__Task item__: In the entries that follow, the line with "You are a computer-use agent. The image size is (1026, 728)." opens the range and the line with "The width and height of the screenshot is (769, 475)." closes it; repeat that range exactly, both lines included.

__Study material__:
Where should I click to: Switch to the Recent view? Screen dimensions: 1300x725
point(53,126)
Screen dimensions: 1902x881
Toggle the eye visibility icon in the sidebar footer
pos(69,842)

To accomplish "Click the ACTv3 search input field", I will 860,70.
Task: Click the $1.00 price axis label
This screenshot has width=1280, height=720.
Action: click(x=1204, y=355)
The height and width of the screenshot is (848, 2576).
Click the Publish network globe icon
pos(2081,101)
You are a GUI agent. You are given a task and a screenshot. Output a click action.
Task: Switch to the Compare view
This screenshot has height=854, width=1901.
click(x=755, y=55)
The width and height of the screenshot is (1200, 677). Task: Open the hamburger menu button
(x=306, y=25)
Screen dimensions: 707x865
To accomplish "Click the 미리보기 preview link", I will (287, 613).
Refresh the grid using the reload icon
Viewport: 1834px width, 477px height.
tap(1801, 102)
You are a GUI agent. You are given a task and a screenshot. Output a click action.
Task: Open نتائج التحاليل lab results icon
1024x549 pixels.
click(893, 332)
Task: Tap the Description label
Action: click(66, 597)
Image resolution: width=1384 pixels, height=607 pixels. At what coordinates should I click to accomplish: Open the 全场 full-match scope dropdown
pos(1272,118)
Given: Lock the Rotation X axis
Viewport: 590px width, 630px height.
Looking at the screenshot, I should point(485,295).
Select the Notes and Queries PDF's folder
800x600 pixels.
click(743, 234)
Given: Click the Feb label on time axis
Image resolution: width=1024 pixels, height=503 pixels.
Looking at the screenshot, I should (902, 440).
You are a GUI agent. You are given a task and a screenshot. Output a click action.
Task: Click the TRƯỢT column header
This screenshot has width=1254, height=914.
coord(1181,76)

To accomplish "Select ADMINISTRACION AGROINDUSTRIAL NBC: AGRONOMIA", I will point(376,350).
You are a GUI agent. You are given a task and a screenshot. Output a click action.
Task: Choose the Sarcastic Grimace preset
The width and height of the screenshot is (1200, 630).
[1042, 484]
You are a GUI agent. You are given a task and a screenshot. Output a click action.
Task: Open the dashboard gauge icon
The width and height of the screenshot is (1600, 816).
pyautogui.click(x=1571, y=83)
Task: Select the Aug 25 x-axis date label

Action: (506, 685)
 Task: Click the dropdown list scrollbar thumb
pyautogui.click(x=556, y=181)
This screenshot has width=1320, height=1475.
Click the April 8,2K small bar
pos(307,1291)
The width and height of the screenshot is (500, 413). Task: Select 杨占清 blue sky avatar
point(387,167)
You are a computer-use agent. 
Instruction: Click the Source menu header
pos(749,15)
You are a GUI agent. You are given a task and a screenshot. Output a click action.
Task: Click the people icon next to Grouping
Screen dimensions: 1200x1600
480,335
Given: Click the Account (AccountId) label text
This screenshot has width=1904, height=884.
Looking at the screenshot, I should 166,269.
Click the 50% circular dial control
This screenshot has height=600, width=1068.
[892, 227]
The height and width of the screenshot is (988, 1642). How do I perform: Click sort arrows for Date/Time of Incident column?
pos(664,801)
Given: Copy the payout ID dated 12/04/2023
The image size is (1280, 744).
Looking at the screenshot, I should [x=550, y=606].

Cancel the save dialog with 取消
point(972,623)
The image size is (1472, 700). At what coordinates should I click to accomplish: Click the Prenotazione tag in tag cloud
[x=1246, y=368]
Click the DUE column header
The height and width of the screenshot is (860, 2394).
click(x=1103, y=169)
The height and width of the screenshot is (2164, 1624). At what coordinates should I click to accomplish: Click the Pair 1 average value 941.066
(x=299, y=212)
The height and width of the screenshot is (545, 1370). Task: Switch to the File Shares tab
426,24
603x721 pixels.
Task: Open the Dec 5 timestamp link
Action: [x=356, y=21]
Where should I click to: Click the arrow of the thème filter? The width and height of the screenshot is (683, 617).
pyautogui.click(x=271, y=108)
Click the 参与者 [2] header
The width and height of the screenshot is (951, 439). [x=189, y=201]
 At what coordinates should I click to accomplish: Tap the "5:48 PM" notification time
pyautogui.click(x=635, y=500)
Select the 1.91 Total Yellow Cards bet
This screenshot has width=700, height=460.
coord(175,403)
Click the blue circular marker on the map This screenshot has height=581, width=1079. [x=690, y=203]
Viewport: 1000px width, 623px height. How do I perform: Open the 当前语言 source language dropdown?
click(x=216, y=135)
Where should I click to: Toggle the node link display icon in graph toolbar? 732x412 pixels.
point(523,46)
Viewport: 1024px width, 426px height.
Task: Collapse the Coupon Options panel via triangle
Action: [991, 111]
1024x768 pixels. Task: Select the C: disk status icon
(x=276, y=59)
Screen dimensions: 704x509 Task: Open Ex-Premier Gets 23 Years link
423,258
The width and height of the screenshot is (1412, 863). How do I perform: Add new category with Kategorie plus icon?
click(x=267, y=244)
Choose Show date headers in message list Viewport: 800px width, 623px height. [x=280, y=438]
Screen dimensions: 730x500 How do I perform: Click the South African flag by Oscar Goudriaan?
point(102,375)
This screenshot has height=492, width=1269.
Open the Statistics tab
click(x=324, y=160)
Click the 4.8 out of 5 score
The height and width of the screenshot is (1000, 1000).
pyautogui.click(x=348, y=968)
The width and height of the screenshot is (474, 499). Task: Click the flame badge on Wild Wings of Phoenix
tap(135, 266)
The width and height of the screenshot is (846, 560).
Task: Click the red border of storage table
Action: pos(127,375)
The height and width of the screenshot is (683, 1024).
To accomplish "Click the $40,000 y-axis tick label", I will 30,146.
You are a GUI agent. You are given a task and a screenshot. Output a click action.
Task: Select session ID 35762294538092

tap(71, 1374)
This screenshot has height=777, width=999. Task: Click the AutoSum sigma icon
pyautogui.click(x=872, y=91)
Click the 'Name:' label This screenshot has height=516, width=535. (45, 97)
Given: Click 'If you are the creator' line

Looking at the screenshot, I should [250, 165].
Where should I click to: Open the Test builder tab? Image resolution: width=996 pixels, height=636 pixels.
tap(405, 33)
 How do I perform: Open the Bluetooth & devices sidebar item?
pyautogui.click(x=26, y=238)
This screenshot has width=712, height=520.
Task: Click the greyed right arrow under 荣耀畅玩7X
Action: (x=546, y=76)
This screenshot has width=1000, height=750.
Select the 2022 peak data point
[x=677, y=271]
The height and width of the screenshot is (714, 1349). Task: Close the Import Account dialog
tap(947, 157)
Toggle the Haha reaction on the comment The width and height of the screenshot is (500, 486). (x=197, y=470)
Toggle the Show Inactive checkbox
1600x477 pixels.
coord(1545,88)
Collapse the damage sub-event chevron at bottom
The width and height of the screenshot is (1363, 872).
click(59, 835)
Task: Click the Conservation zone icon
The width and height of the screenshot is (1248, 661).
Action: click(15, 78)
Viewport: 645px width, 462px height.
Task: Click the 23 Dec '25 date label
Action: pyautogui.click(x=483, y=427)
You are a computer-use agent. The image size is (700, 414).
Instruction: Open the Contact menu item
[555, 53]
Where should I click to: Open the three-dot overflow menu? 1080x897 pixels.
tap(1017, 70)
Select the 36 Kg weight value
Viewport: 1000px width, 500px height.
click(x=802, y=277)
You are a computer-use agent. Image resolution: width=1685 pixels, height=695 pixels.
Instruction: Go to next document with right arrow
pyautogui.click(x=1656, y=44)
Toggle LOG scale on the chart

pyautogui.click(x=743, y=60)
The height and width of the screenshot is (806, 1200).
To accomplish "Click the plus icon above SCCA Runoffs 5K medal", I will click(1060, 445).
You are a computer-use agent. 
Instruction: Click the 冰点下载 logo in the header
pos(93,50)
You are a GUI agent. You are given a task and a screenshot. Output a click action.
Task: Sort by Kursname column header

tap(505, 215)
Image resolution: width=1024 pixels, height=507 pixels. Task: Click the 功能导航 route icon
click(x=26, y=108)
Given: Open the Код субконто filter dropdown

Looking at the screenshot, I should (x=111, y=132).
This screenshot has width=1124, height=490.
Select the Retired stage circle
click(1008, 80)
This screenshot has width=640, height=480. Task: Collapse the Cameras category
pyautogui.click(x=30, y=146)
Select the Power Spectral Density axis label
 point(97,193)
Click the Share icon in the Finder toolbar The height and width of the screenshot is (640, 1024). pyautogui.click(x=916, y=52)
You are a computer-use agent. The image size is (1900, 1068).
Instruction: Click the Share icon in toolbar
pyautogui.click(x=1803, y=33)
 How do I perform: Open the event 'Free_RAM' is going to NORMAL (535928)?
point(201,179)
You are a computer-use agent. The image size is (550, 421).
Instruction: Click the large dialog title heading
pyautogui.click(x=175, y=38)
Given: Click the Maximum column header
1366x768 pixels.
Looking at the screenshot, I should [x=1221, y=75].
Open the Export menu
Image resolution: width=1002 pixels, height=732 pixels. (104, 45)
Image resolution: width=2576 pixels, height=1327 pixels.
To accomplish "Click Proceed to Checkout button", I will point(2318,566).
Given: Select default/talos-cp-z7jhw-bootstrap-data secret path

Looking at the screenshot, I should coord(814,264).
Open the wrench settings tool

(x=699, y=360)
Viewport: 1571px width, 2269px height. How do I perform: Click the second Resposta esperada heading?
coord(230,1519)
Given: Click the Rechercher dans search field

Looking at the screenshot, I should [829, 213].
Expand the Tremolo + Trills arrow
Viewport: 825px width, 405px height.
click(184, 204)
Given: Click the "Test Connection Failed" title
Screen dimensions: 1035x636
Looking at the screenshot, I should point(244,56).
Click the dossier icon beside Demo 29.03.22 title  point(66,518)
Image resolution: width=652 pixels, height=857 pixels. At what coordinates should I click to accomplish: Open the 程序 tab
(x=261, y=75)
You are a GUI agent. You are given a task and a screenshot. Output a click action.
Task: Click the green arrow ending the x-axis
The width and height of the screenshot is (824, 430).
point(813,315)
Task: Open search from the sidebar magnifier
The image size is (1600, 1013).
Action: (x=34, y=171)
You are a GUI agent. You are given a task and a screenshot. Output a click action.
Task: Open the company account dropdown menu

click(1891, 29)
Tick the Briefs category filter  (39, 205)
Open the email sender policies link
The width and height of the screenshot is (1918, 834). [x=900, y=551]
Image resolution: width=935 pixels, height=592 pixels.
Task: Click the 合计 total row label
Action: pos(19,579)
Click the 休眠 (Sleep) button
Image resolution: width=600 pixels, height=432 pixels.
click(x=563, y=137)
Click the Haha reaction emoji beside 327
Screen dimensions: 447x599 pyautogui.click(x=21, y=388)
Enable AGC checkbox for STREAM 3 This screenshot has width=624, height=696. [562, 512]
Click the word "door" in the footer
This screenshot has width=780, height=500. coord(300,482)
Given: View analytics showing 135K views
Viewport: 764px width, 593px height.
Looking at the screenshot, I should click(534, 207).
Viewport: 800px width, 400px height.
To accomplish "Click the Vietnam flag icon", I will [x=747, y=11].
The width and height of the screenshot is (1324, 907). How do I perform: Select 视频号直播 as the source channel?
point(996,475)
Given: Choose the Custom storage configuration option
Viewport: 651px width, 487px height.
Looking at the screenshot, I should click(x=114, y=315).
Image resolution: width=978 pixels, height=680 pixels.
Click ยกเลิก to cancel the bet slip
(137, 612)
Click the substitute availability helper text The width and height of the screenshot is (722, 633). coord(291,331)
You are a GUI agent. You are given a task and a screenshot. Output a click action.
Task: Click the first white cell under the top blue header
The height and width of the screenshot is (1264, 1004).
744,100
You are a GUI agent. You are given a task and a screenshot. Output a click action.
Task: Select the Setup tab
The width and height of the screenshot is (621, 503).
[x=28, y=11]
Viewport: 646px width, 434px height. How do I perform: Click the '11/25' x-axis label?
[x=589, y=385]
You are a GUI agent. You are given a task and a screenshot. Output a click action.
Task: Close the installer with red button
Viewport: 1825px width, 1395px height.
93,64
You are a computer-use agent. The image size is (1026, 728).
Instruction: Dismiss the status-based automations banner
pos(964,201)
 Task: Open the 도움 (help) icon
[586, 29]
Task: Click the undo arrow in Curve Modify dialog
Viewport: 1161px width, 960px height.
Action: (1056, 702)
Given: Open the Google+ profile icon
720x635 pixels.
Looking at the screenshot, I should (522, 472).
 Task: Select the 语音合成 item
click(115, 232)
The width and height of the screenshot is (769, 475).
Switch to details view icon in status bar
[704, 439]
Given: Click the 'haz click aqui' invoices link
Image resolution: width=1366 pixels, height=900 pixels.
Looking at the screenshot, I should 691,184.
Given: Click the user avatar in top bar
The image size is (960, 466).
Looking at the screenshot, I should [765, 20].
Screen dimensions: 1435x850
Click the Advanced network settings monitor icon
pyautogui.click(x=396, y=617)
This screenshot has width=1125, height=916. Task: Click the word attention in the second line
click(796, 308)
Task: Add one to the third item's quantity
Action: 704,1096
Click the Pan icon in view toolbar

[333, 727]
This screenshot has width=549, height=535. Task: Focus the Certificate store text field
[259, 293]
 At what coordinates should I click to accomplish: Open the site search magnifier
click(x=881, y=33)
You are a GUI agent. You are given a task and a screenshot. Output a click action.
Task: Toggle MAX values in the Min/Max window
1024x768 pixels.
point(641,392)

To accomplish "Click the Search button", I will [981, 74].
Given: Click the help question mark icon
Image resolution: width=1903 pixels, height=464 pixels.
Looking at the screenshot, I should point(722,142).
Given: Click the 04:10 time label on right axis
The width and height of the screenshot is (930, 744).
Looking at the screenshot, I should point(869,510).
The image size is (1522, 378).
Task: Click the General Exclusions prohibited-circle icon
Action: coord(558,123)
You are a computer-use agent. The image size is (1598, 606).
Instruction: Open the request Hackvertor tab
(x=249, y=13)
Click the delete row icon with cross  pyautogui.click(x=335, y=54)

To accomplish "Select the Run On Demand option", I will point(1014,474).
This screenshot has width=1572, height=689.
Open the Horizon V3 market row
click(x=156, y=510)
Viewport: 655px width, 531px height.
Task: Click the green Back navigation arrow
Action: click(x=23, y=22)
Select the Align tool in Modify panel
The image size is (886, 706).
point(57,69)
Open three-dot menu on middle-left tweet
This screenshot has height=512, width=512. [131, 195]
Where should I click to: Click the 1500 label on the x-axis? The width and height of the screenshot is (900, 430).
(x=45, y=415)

__Written solution__:
You are a computer-use agent. The image size is (1026, 728).
Instruction: Dismiss the status-based automations banner
pos(964,201)
 Task: Open the 도움 (help) icon
[586, 29]
Task: Click the undo arrow in Curve Modify dialog
Viewport: 1161px width, 960px height.
Action: (1056, 702)
Given: Open the Google+ profile icon
720x635 pixels.
Looking at the screenshot, I should (522, 472).
 Task: Select the 语音合成 item
click(115, 232)
The width and height of the screenshot is (769, 475).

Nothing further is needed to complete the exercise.